▶ _DATA SUPPLIED_:
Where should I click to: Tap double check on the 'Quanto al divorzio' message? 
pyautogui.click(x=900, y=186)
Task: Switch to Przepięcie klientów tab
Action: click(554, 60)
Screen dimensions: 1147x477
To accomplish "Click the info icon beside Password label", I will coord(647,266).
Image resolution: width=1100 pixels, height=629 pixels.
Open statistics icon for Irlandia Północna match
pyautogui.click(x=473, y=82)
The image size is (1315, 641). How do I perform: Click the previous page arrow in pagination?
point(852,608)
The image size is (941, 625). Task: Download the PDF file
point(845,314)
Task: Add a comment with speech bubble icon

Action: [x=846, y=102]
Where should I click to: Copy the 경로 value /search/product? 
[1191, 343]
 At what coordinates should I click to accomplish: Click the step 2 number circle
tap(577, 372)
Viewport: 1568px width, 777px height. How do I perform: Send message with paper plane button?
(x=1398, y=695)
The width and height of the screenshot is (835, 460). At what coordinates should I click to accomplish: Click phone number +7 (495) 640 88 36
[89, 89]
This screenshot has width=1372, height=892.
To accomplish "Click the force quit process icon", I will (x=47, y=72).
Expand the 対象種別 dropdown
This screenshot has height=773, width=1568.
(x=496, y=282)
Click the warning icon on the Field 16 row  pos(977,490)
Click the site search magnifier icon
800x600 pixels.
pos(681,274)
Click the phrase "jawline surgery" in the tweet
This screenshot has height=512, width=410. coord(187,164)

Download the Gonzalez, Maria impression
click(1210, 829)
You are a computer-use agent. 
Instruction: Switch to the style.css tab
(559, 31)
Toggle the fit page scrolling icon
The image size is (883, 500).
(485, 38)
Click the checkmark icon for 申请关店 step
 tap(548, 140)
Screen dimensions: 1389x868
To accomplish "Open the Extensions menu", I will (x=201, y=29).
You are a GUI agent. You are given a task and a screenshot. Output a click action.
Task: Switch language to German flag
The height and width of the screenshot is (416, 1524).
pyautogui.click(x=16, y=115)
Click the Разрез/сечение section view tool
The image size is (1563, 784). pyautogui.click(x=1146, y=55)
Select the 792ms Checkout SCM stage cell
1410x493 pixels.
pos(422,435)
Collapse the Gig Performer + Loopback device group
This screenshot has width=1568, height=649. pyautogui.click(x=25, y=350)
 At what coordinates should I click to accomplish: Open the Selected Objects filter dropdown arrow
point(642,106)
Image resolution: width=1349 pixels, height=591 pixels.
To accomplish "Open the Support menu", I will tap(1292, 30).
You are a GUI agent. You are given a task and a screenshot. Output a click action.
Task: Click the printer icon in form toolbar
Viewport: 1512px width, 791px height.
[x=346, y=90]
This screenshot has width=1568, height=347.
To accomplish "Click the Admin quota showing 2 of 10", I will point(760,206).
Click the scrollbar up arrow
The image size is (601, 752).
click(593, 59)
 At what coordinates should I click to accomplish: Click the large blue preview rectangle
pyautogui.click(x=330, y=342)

▶ _GIVEN EXERCISE_: Please write out the records again, starting with the line that contains "blue preview rectangle" and going on through the end of the records, requests included. Scale every coordinate in the answers by 1.45, rounding to whole numbers with halves going up.

▶ _WRITTEN SOLUTION_:
 At what coordinates should I click to accomplish: Click the large blue preview rectangle
pyautogui.click(x=479, y=496)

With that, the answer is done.